8 Minutes in Texas
More than 10 years later, Glenda Whitson recalls each second of the 8 minutes that changed her family's life.
It began with a visit from her grandchildren, Amber Hagerman, 9, and brother Ricky, 5.
They stopped at Whitson's Arlington, Texas, home with their mother, Donna, at about 3 in the afternoon on Saturday, Jan. 12, 1996.
Whitson's husband, Jimmie, was tinkering with a car out front.
He paused to say hello to Amber, an auburn-haired cutie who loved Burger King, Barbie dolls and "America the Beautiful," for the line that mentioned her name: "Amber waves of grain."
Jimmie Whitson kept two bicycles at the house for the grandkids, and Amber and Ricky asked if they could go for a quick ride on the sunny winter day.
"My husband and my daughter said, 'OK, but just go once around the block,'" Glenda Whitson told Crime Library.
They peddled around two corners to the parking lot of a Winn-Dixie grocery store that had been closed for some time. Neighborhood kids enjoyed riding on a ramp there.
As the children went off, no adult gave it a second thought.
The Whitsons had lived there on Highland Drive, in Arlington's Highland Park addition, since 1975. The children's mother had ridden her bicycle on the same streets when she was growing up.
Arlington had changed in those 21 years, of course.
Part of the vast Dallas-Fort Worth Metroplex, its population had nearly doubled since the Whitsons moved in.
But the parking lot where Amber and Ricky headed was on busy E. Abram Street, just down the block from a vast General Motors plant. The spot was far from isolated, and it was broad daylight.
"They rode over there and went down the ramp," Mrs. Whitson said. "Ricky told his sister, 'I'm going back home because mama told us to just ride around the block.' So he rode back here, and my husband asked him, 'Where's Sissy?' He said she stayed for one more ride on the ramp, so they sent him back for her."

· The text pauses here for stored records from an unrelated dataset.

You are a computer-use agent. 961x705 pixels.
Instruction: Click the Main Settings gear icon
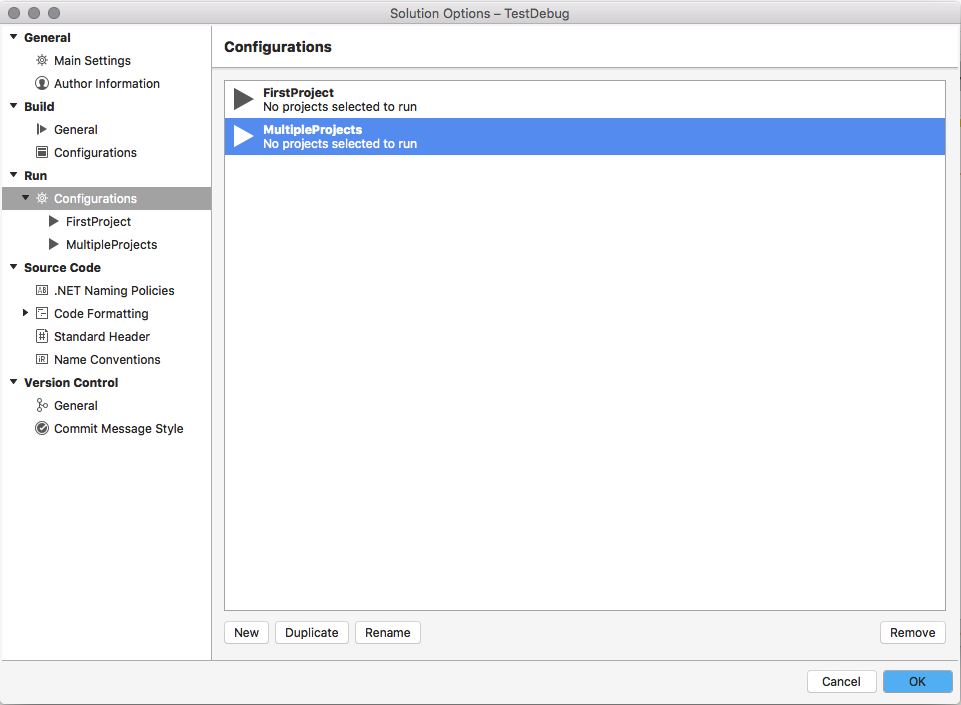coord(42,60)
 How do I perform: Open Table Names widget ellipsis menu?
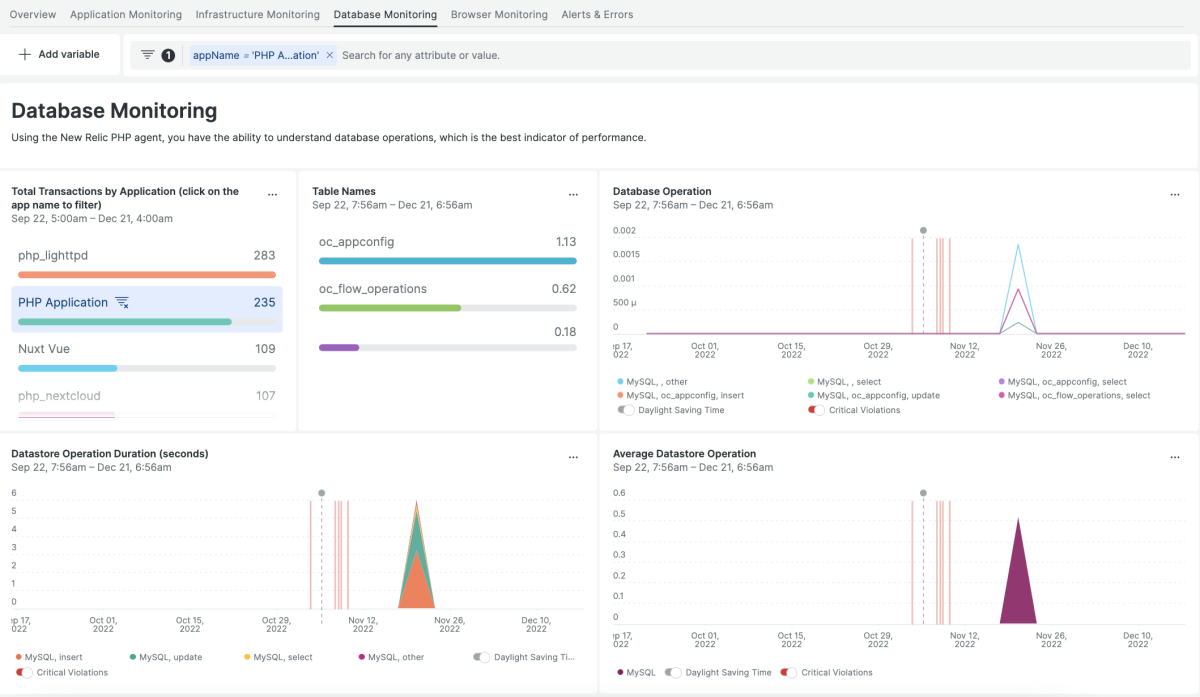[x=573, y=195]
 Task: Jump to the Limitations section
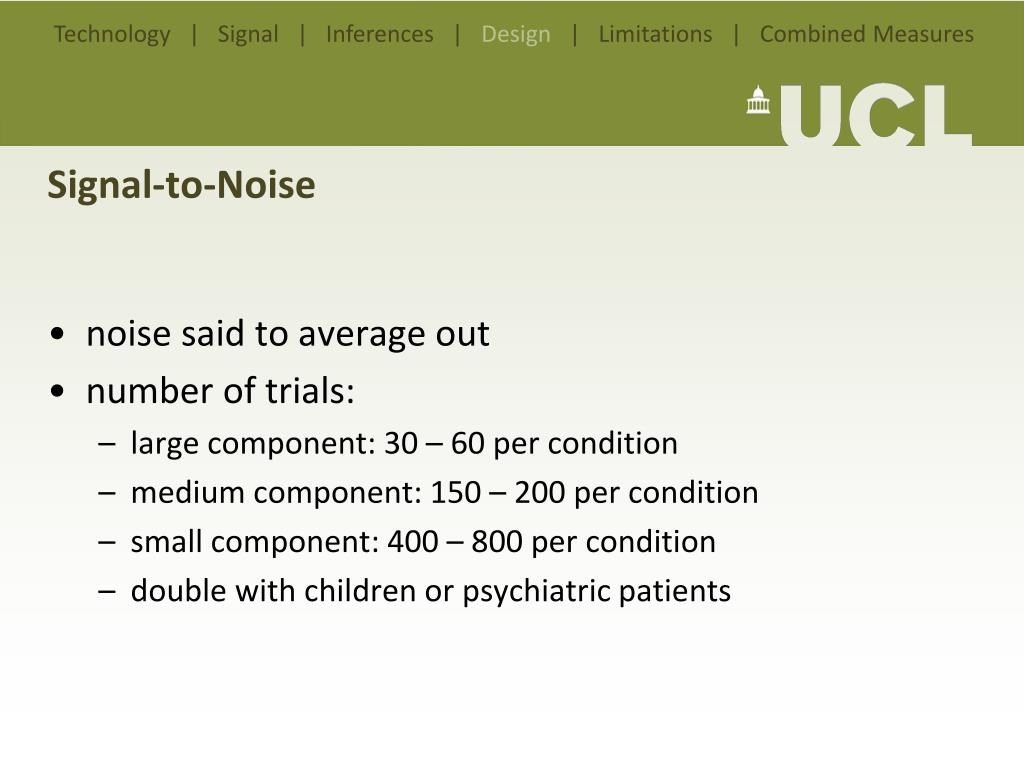(655, 34)
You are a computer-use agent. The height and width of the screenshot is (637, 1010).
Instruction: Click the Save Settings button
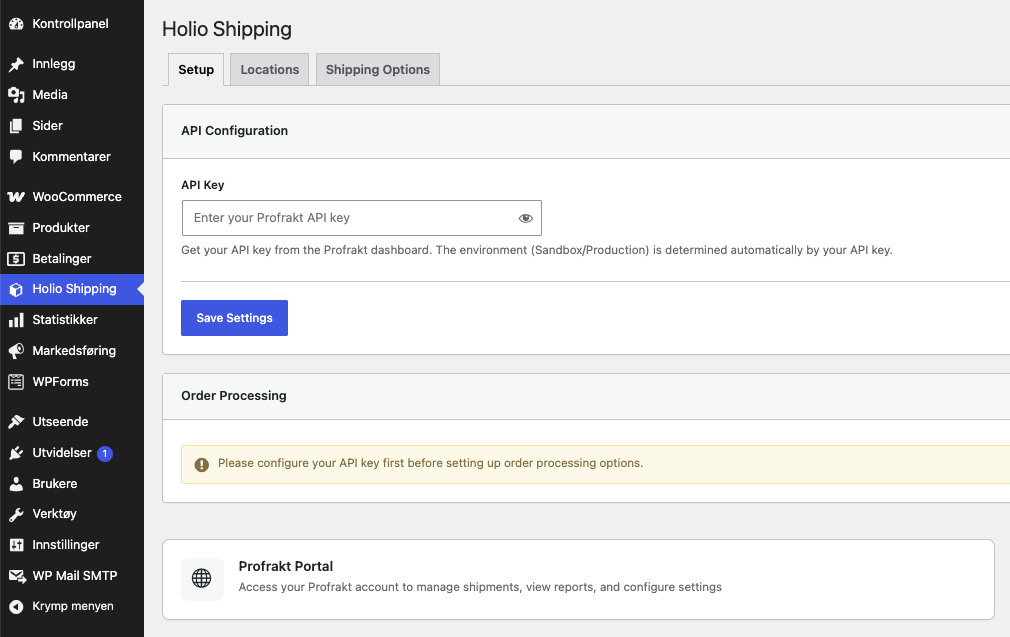(x=234, y=318)
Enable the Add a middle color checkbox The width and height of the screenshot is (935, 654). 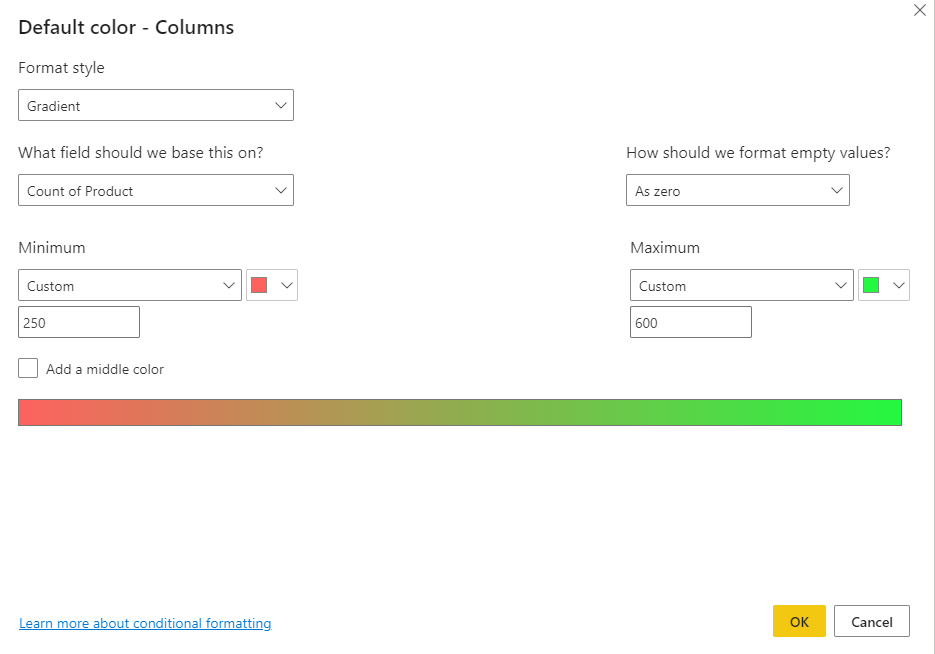click(28, 368)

Ricky Hagerman left but returned a minute or two later and said, "I can't find Sissy."
Jimmie Whitson jumped in his truck and sped to the parking lot.
He spotted a police car there and pulled up to it. The officer told Whitson that a man who lived nearby heard screaming and saw a man carry a young girl into a pickup truck. The witness called 911, and the officer raced to the scene just moments later. But all he found was a bicycle.
Jimmie Whitson's heart sank.
He said, "That's my granddaughter's bike."
In recounting this series of events 10 1/2 years later, Jimmie Whitson's wife let out a long sigh.
"That was it," she said. "Eight minuteseight minutes from the time she rode away on her bicycle until that man called 911. People have to know that this is how fast these things can happen."